▸ REQUIRED WORK
a: Answer these from the passage about the borderline village:
(i) What is written on the belly of the truck that empties the septic tanks?
(ii) Where is the sludge said to be emptied?
(iii) What name was given to the river that meanders across the borderline village?
b: Write the next part of the passage about the borderline village, following on from its last sentence.

▸ PAGE EXCERPT
————————
The borderline people have no shortage of ingenuities to tackle the surmountable harms. A truck emblazoned ‘honey sucker’ on its belly siphons out the mess accumulated in the septic tanks. The sludge is said to be emptied into city’s sewerage system. For sending its surplus population to be accommodated along the borderline, the city is made to take back the unsurmountable consequences.
Nyakeru implores her stubborn sons to cleanse themselves and their children off the intrusion they occasioned on the patriarch’s land. And to appease the patriarch for antagonizing his spirit and his bones. Enraged spirits never rest easy.
The mischievous sons pray the cleansing will keep both the patriarch’s and Nyakeru’s spirit at bay in years to come. They wish to savor the city’s bounty on the borderline free of any visible or invisible obstacles.
In my quasi anthropological inquiry, I stimulate Granny Nyakeru into an animated conversation about the borderline’s past. I’m regaled by her reminiscence on why this river meandering across the borderline village was christened ‘The River of Women’. She nostalgically recounts how women bared their all while bathing in the jets of water falling on a rock beneath a rapid occurring in the borderline village.
————————
▸ SOURCE MATERIAL

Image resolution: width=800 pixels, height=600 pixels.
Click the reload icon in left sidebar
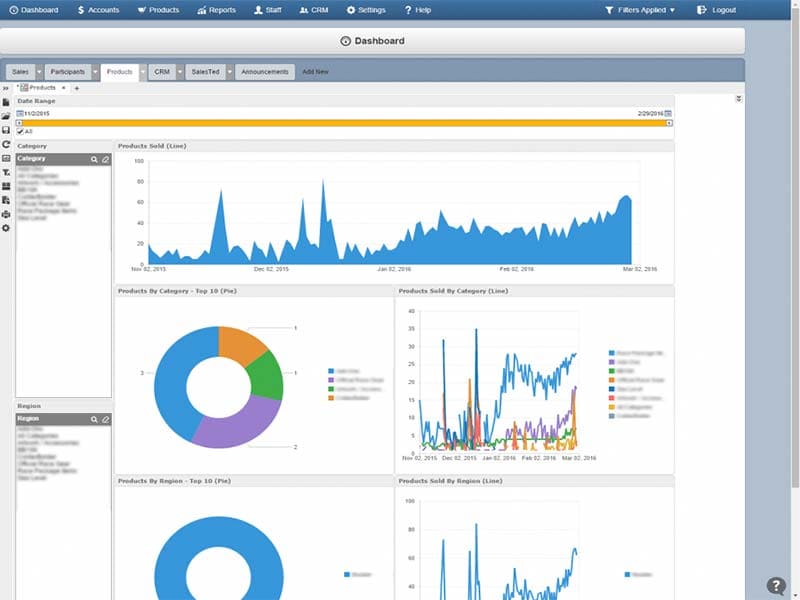pos(6,144)
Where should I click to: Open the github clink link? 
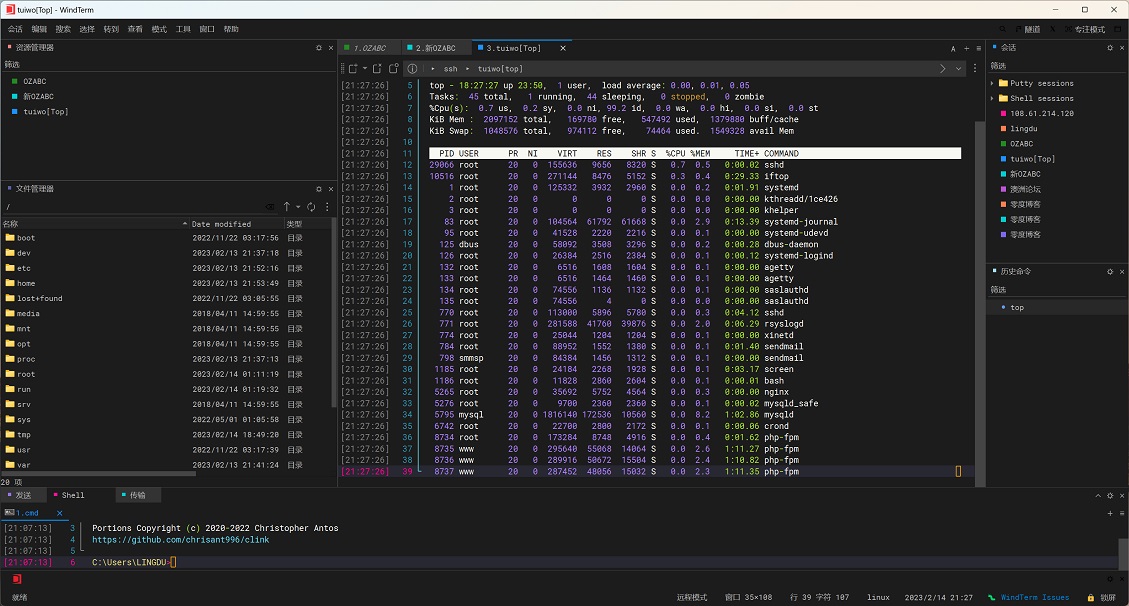[x=181, y=539]
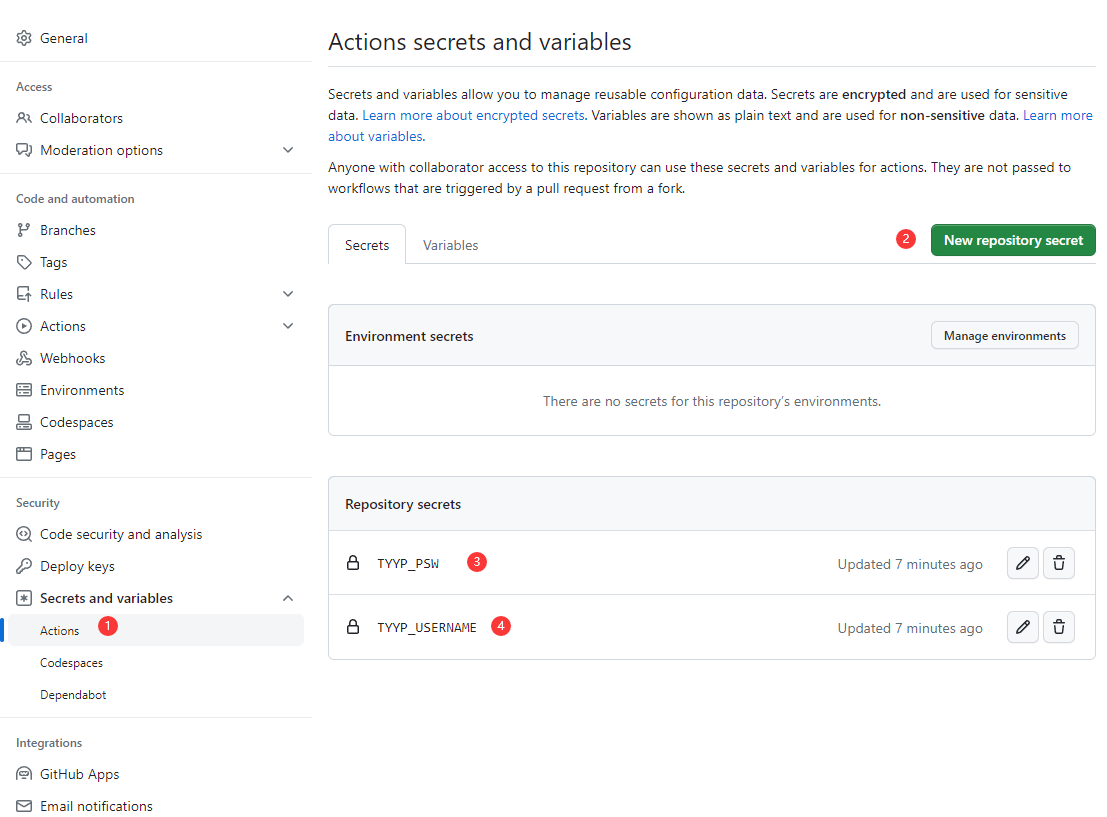1107x817 pixels.
Task: Collapse the Secrets and variables section
Action: click(288, 597)
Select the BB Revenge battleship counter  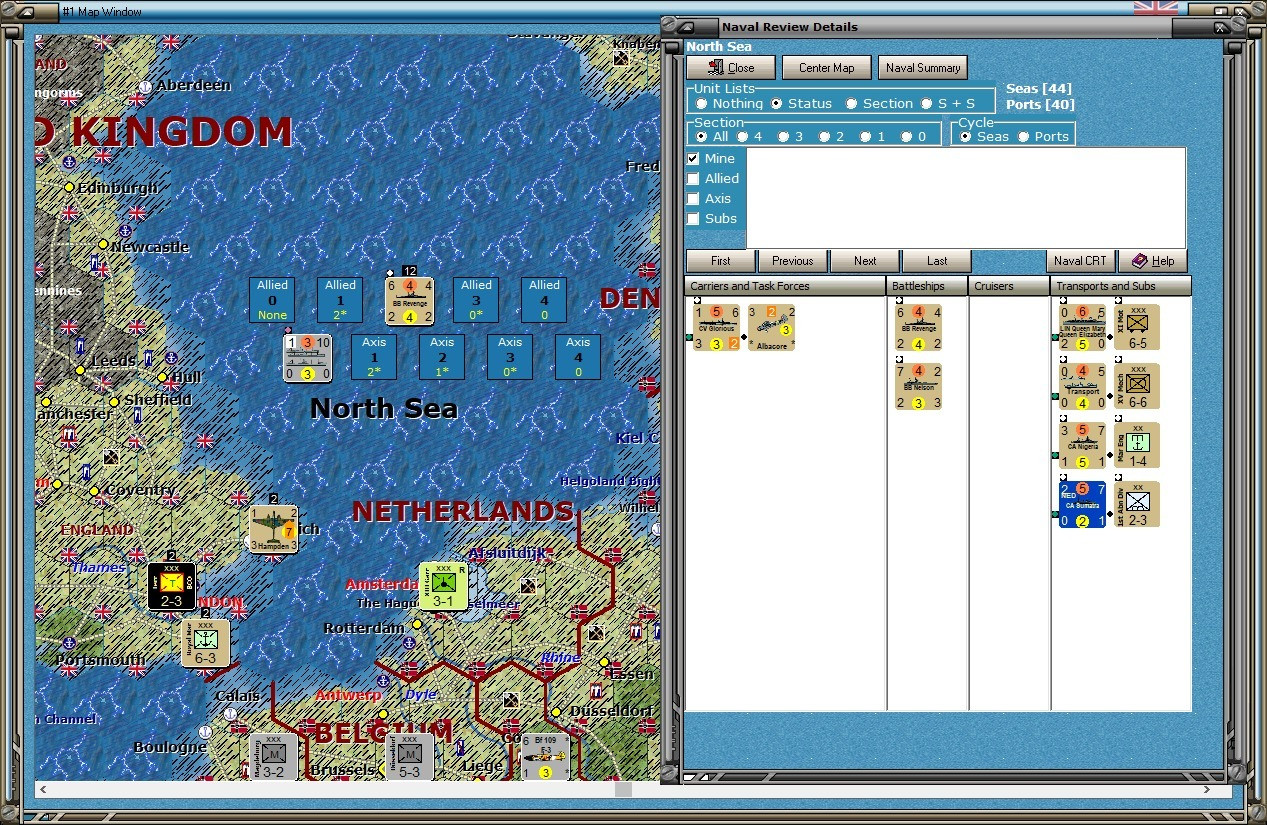[917, 327]
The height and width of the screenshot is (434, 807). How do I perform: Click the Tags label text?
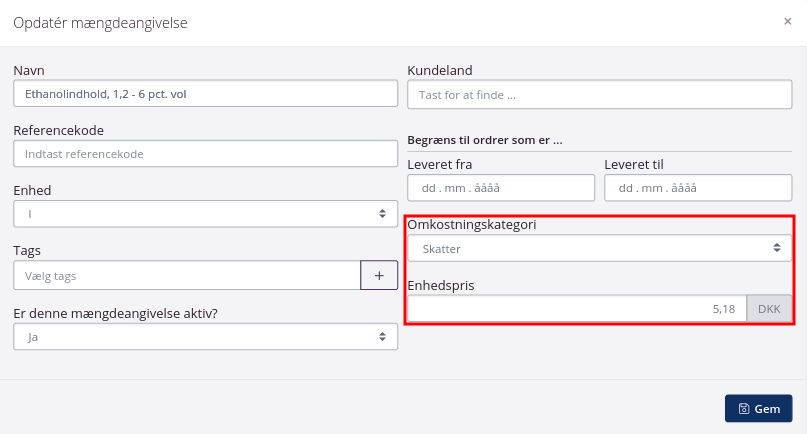27,250
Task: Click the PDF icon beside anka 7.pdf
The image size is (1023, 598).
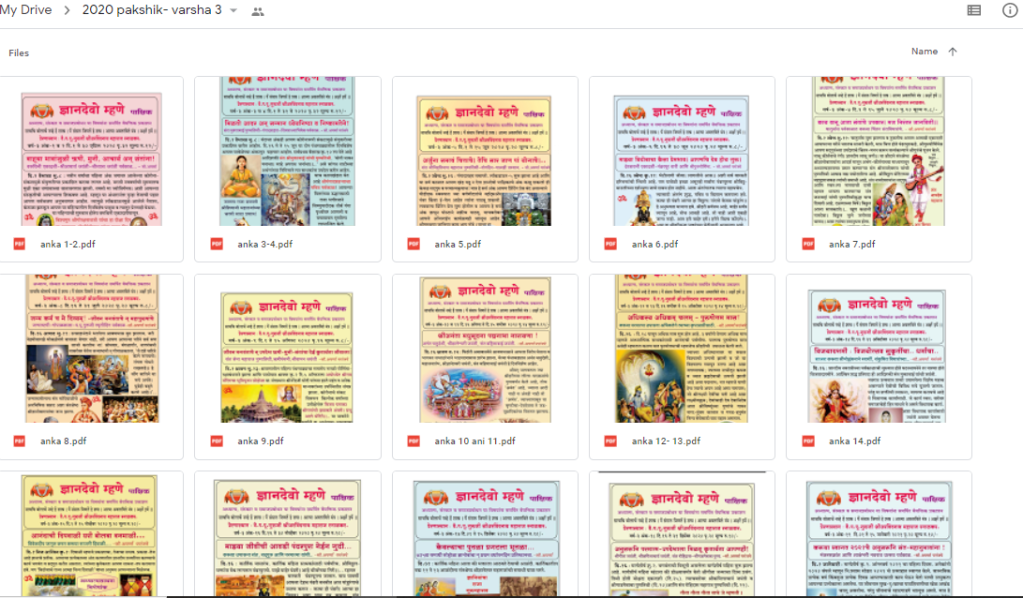Action: click(x=807, y=244)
————————
▸ YOUR WRITTEN ANSWERS
a:
(i) 'honey sucker'
(ii) Into the city's sewerage system
(iii) 'The River of Women'

b:
A couple of tales abound on why women stopped bathing at the rapid. One castigates two women who brawled naked by the rapid antagonizing the easily irritable guardian spirits of women. The guardian spirits exposed women to drooling eyes of perverted men. Another attributes it to clearing of the thick reed surrounding the rapid. Yet another version goes that it coincided with the arrival of washing basins in homes.
Of late, the River of Women from which local folks fetched water is slowly acquiring artificial inlets. It has begun to incur the kind of torment borne by the River of the City to which it drains. A persistent foam forms when water hits the rock below the rapid. Folks have stopped sourcing their water from the river fearing it has been poisoned with alien effluents.
I have been scrutinizing the concessions that the rural village has made to the urban foray. Notwithstanding my strict eco-centric view of things, it’s apparent the rural-urban harmonious co-existence is fast getting skewed. The urban foray hilariously spread its tentacles deeper into the borderline village.
The in-between aboriginal homesteads in some sections of the borderline village are hounded by flats and detached or semi-detached urban houses. The burgeoning urban features increasingly take sway over the rural ambience. Nature’s therapeutic bequests are declining.
At this rate of transformation, the borderline is emerging from a blurred rural-urban enclave and mutating into a satellite town annexed to the larger megalopolis. It has acquired the colloquial name – ‘the city’s bedroom’.
A group of natives have remained disgruntled by the unrelenting urban onslaught on the borderline. They have tried to agitate for the buffering of the borderline village from further encroachment. Contamination of the River of Women has been their most persuasive rallying point in a desperate attempt to secure their water source. The last ditch effort to jealously protect the natural bequests and eroding sense of community they once cherished goes unheeded. No one wants to limit a spirited city on how far it can travel or the harm it causes in its territorial conquest.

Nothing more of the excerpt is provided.